I went from one of the top in the nation to barely placing in conference championships. That fact alone took it’s toll on me. What little confidence I had left quickly evaporated. I faked confidence. Again and again and again, trying with all my might to build myself back up.
My journal became my outlet for dark thoughts as I kept pushing for recovery, for health, for finding myself again. I faltered, as I struggled with the deception that anorexia was telling me:
“I know I should be pushing these thoughts [anorexia] away. But instead, I’m welcoming the monster in, like an old friend. And now that he’s here, I want him to stay, get to know him again. I’m trying to fight, but he’s a charmer, he’s hard to fight against when he makes you feel so good. Monster, don’t go, stay with me for awhile.”

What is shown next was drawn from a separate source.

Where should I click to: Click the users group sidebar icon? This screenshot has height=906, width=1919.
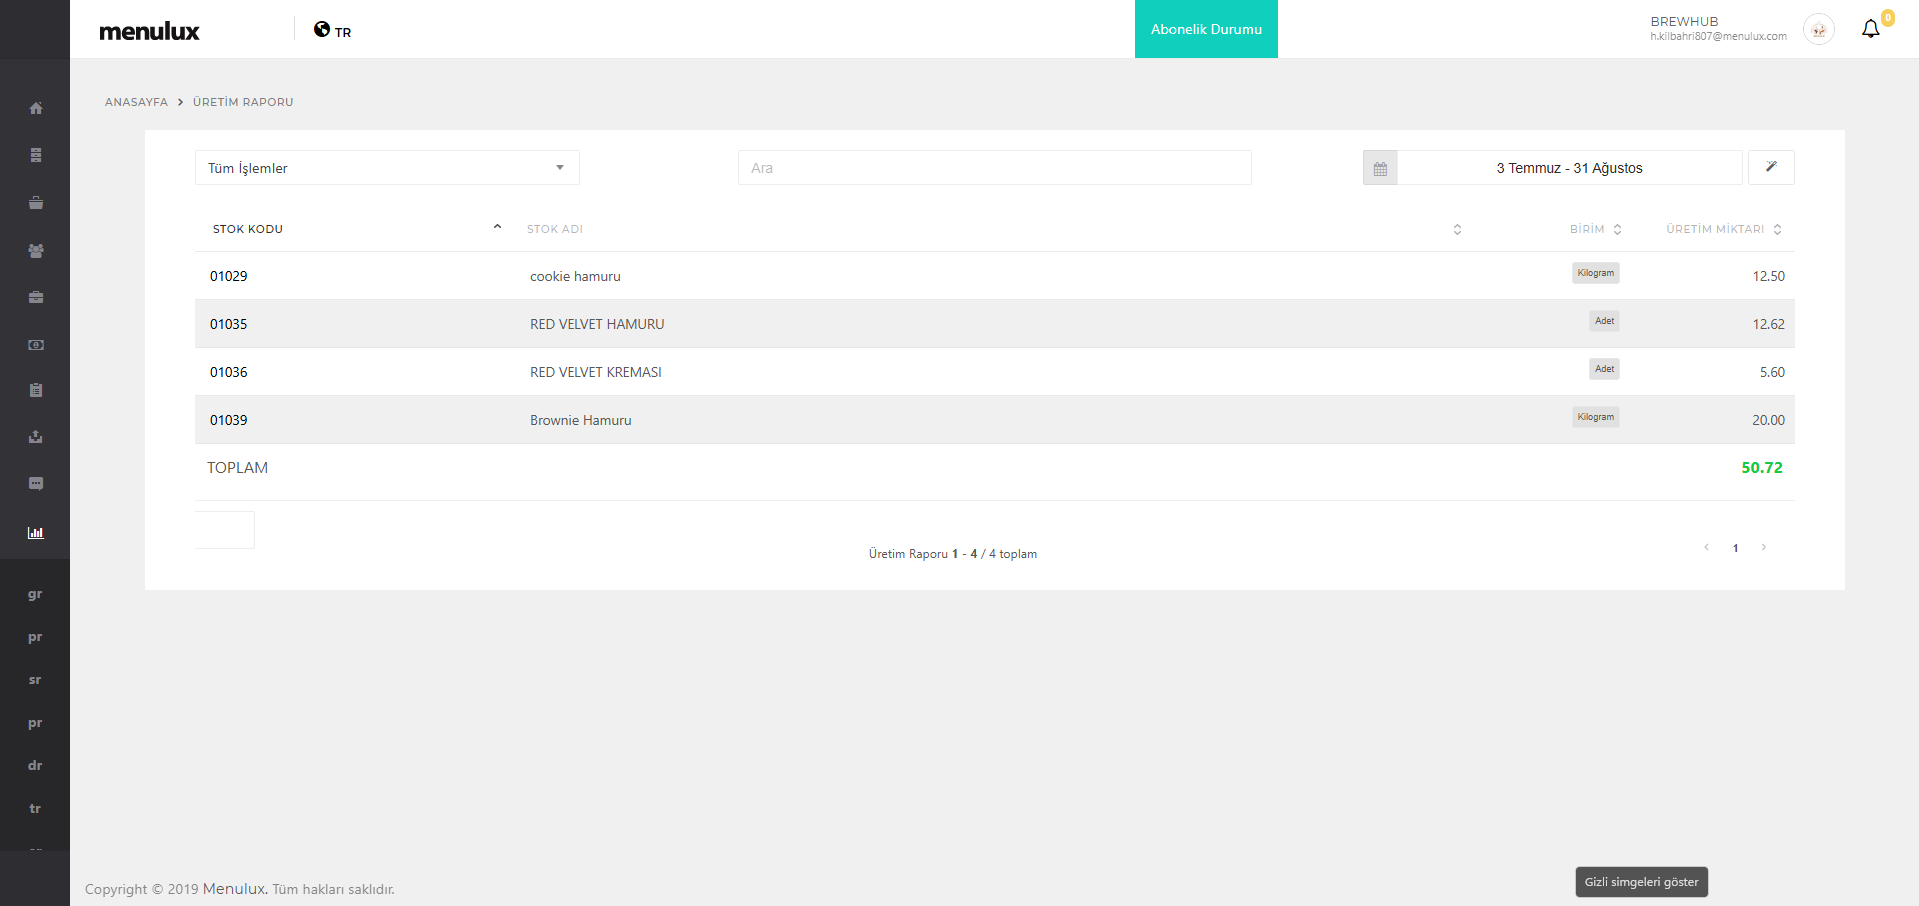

I began to have more good days than bad days. I stood in front of the mirror for an hour telling myself all positive things about myself. I cried as I tried to reword the thought process of my brain. I did this again and again, rebuilding myself. Every now and then, I would misstep:
“Again, I’ve slipped. I’ve woken the monster from hibernation. I’ve told it good morning and offered to make him the breakfast I won’t eat. He always gives me such an eerie sense of control.”
Coming back from a slip-up, began to take less time, from two weeks, to one week, to only a matter of days. I was healing.
I found myself on the doorstep of the Olympic Training Center. I was a mix of emotions: extremely excited and honored to have been given the opportunity I had been dreaming about since I was 12 years old; and extremely nervous with a twinge of feeling like I didn’t deserve to be there.
I worked hard, read positive quote after positive quote to continue to build back the confidence that I had lost and was working hard to regain. Slowly, I began to feel like my normal self. I began to hit new benchmarks. I got into a groove. I was starting to find my wings again. I began to believe.
Then, a bout of mono and a sinus infection later led me to be 10 pounds lighter and fighting my mind and body against the demons of anorexia. That high that I once had from losing weight was back. I confided in my dietician. She made a plan for me to gain weight. I refused to follow it. Deep down I knew I was walking on a dangerous thin line.
I confided in my coach. She spitballed it back in my face, screaming and yelling. With a huge stroke of courage and strength, I decided I needed to leave the place I had so desperately wanted to be. I needed to be healthy and I refused to go down the same road I had followed only two years before.
The demon became tangible in my mind. It was as if admitting it was there, made it something I could touch and feel, a black goo covering over the front part of my brain. I battled, trying to find some way to eliminate it from my body. Day after day, I visualized removing the tar from my brain. I noticed days went by without a negative thought. Then a week. Then before I knew it, I went from having consecutive bad days to having none.
Nothing tastes as good as freedom feels. The shackles and chains were gone. The scale was no longer my universe.
My dad asked me “was it worth it?”, meaning, was losing weight to become one of the best in the country, only to fight like hell for health and fall behind the pack in running, worth it?
My answer was (and still is) a resounding yes.
I learned willpower, resilience, courage, and strength. But more than that, I lived to safe a friend’s life. I lived to mentor others. I lived to be an inspiration. I beat a disease that has the highest mortality rate amongst any mental disorder.
Every year, during National Eating Disorder Awareness week, I share more of my story in the hopes that I can touch just one person’s life. This is how I overcame. Anorexia is of the past, it no longer has any grips on me. It is just something that happened to me and now I use it to give hope to others. Recovery is possible. Every battle can be won.